When the Assistant sounds like a ransom note
When Google initially developed the Assistant, it was still relying on traditional text-to-speech technology. This required to record a lot of source material with a voice actor, which was then chopped up, and reassembled by Google’s algorithms to create words and sentences. “It’s kind of like a ransom note,” said Ward.
That system worked reasonably well for common words and phrases, but would trip up a lot on edge cases. “It would sound really choppy,” he recalled. “Aberrations are hard.”
Google achieved a breakthrough when it replaced its traditional text-to-speech model with a deep learning-based approach called Wavenet in 2017. Curious minds will find more on the way Wavenet works on Google’s Deepmind blog, but in essence, the algorithm generates sounds from scratch after having received enough training from voice samples.
This not only resulted in a lot more natural-sounding Google Assistant, it also made it significantly easier for Google to develop and deploy new voices to the Assistant. “We can build more voices in less time,” Ward explained.
With the help of Wavenet, Google has been able to launch 11 voices total in the U.S. market, and many more internationally. The company was even able to work with John Legend to bring his voice to the Assistant.
Ward didn’t want to reveal how many voice samples Legend exactly had to record for this collaboration, but he said that it didn’t require too much of the singer’s time. Now, when users ask Google to “talk like a legend,” they get to hear their local weather forecast and other tidbits in his voice. This is being generated by Wavenet on the fly, with a little bit of Legend ad-libbing and singing thrown in for good measure.

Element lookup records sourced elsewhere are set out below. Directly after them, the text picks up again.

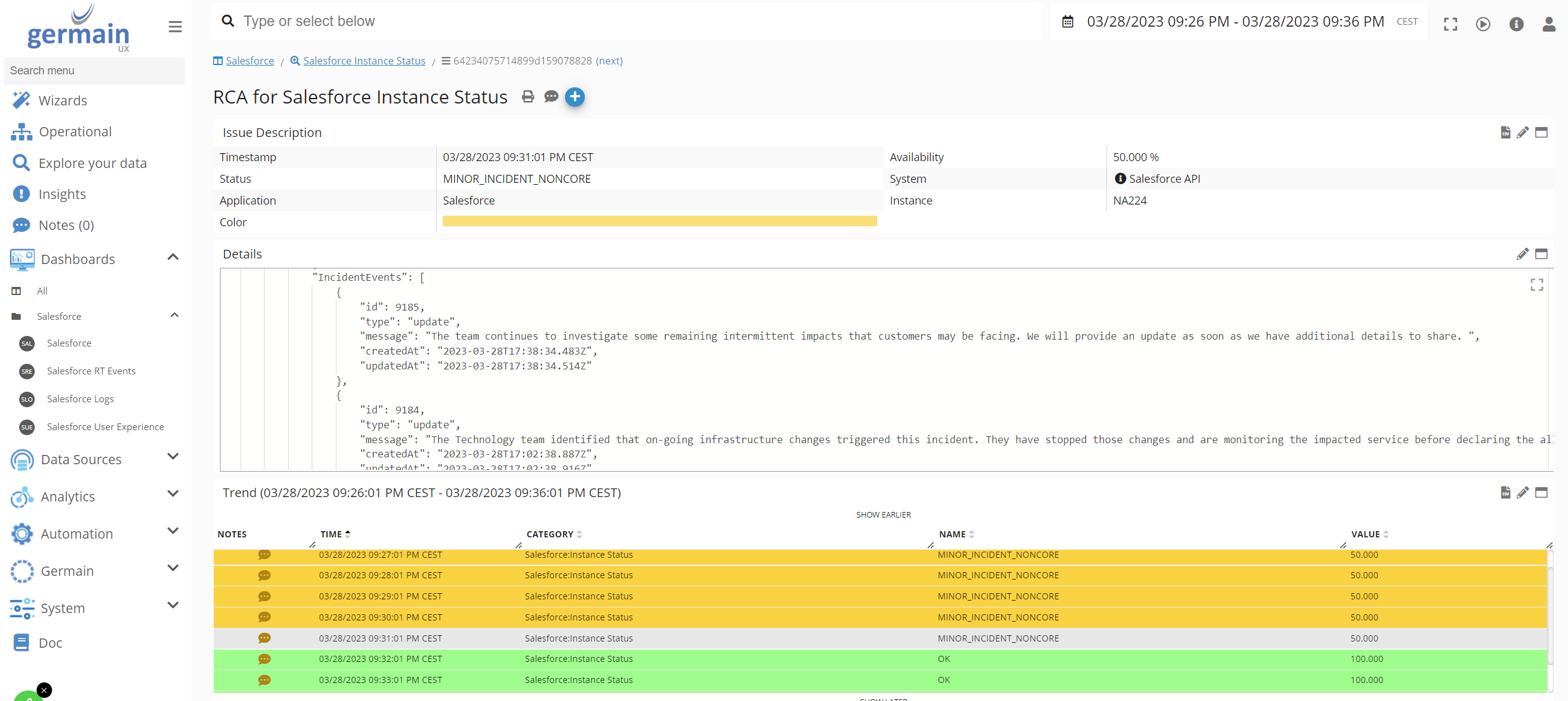
Task: Export Issue Description via the CSV icon
Action: coord(1505,132)
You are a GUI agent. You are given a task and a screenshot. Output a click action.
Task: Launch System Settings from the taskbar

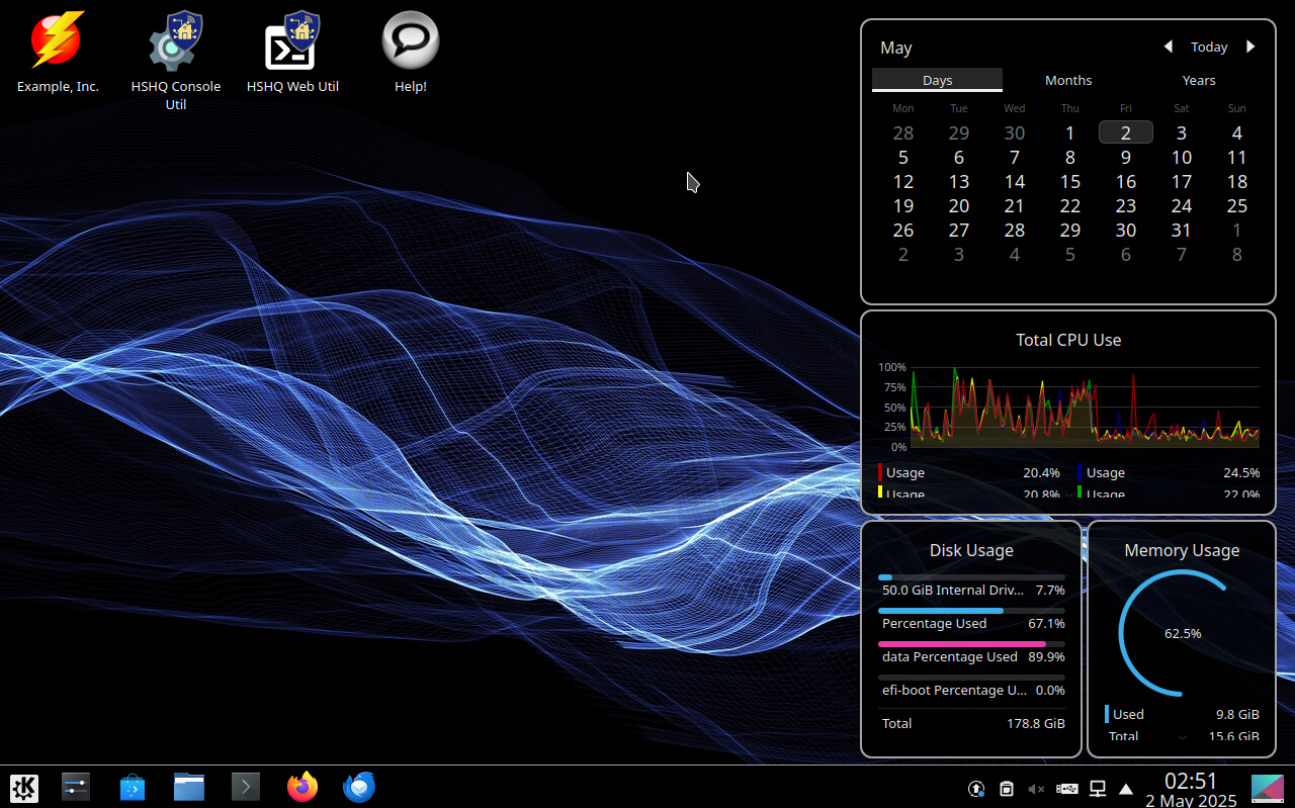pos(76,787)
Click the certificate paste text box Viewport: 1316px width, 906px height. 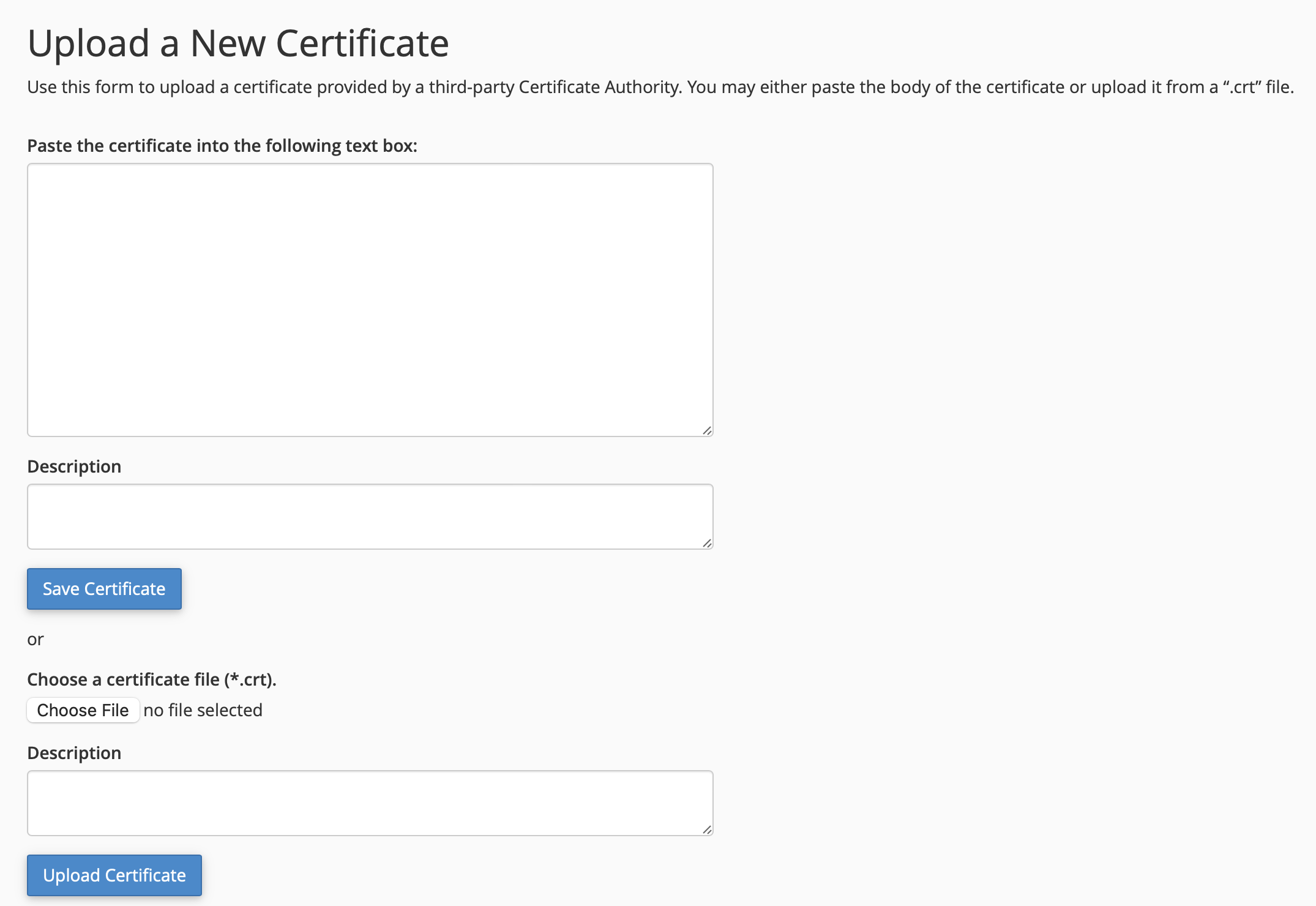(370, 299)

With the Google offering more voices to choose from, the Assistant team found itself confronted with a new challenge: They didn’t want to resort to old gender and personality stereotypes to present all those choices. The solution has been a color picker within the Google app, which lets users quickly switch back and forth between different voices without gender and similar labels.
Google has also been randomizing the voice it starts with in select countries, either starting users with the “red” or the “orange” voice, and users in Italy and South Korea got to hear from a male Assistant voice by default at launch.
In the future, consumers may be able to change more than just the voice about the Google Assistant, suggested Coats. “We think a lot about personalizing the assistant.” For instance, consumers may one day be able to name the Assistant, or decide that it should be more professional during business hours, and more playful after-hours.
No matter what form the Assistant takes in the future, getting that fine line between professionalism and personality right, while also keeping it approachable across demographics and cultures, will likely keep the Assistant team busy for some time to come. Said Coats: “We are still finding the balance.”